Stored data entries -
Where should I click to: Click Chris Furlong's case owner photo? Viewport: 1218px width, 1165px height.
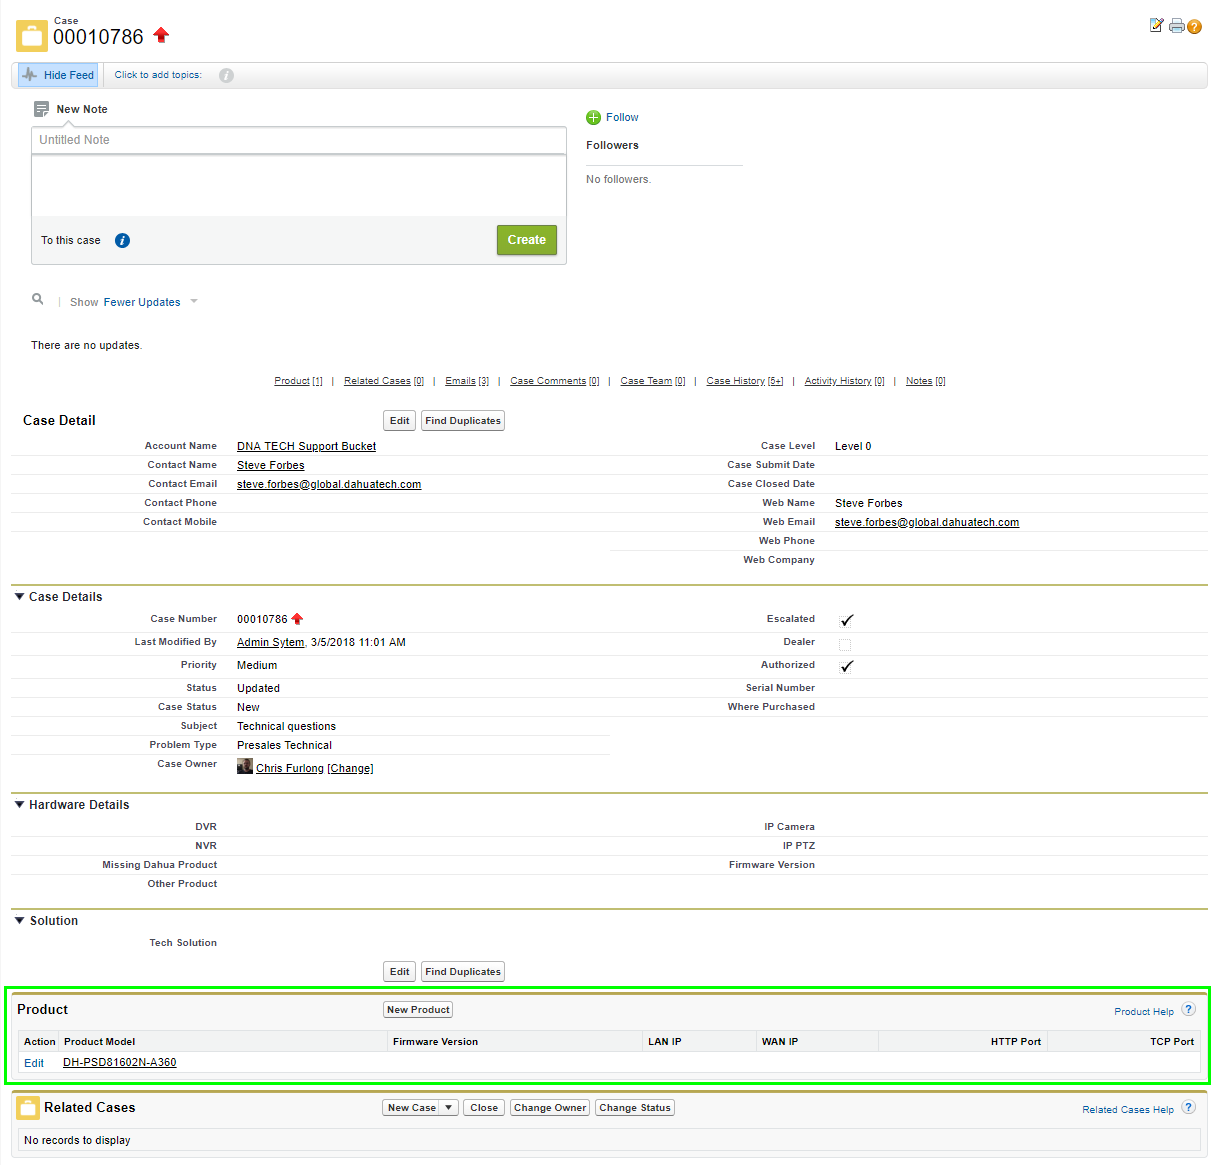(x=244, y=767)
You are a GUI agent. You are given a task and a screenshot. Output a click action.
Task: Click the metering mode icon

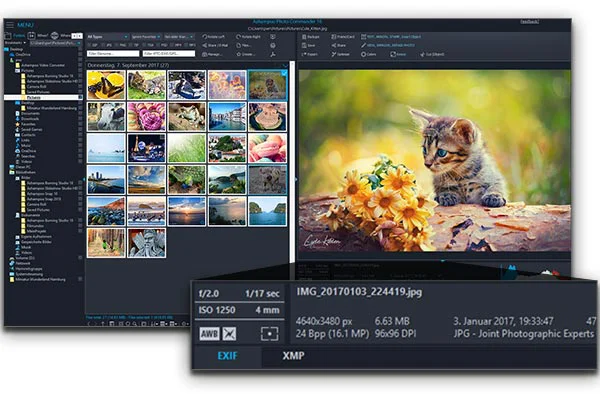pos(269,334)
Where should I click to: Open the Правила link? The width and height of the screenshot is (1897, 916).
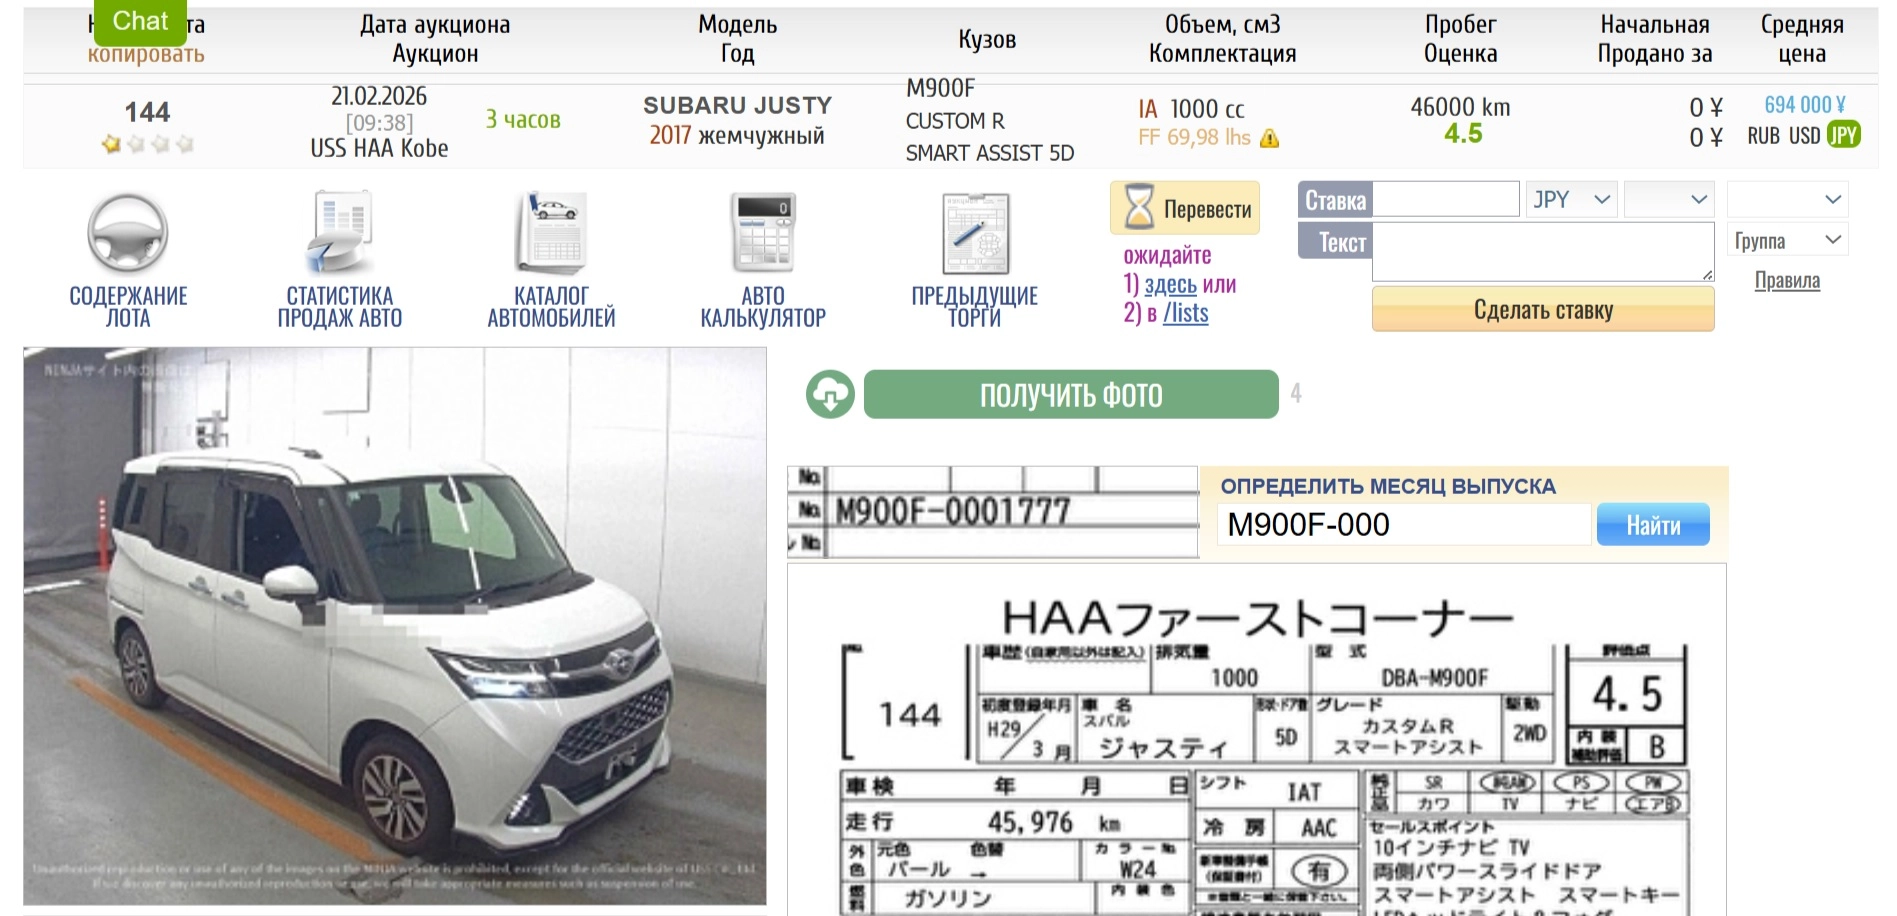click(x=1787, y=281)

Problem description -
Copy every entry above exactly as it stands, but leave the pictures out.

Answer area -
Where should I click to: Click Chris Furlong's case owner photo? Viewport: 1218px width, 1165px height.
(x=244, y=767)
You are a GUI agent. You are given a task and a screenshot. Output a click action.
Task: Click the metering mode icon

pos(269,334)
Where should I click to: Open the Правила link? The width and height of the screenshot is (1897, 916).
click(x=1787, y=281)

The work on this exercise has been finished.